The report has been published by the Environmental Working Group.  After reviewing nearly 100,000 reports from the government, the EWG has come up with a “Dirty Dozen” list and a “Clean 15” list.  These lists try to identify what fruits and vegetables have the highest, and lowest, amounts of chemical residue.   I believe lists like these are good starting points when deciding what to buy organic. 

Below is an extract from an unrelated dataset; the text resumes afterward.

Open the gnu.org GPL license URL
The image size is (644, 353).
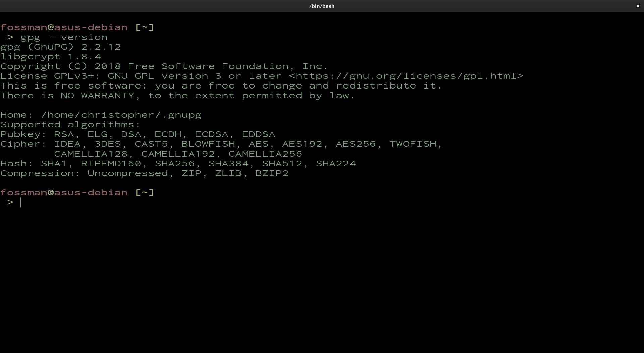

The “Dirty Dozen” fruits and vegetables are contaminated with an average of 10 different pesticides.  The soft skin on these items tends to absorb more pesticides.

The Dirty Dozen

  1. Celery
  2. Peaches
  3. Strawberries
  4. Apples
  5. Domestic Blueberries
  6. Nectarines
  7. Sweet bell peppers
  8. Spinach, kale and collard greens
  9. Cherries
  10. Potatoes
  11. Imported grapes
  12. Lettuce
The “Clean 15” fruits and vegetables were found to contain an average of less than 2 different pesticides.
The Clean 15
  1. Onions
  2. Avocados
  3. Sweet corn
  4. Pineapples
  5. Mango
  6. Sweet peas
  7. Asparagus
  8. Kiwi fruit
  9. Cabbage
  10. Eggplant
  11. Cantaloupe
  12. Watermelon
  13. Grapefruit
  14. Sweet potatoes
  15. Sweet onions
Let this list be a guide when shopping for produce.  A common tip in buying affordable produce is to buy local produce at a farm stand or Farmer’s Market, or grow your own produce when possible.
Happy eating ….  Let me know what you think about this post and what you do about buying organic!
yay organic!

This Post Has One Comment

  1. Linda Stoll

    … mmm … food for thought …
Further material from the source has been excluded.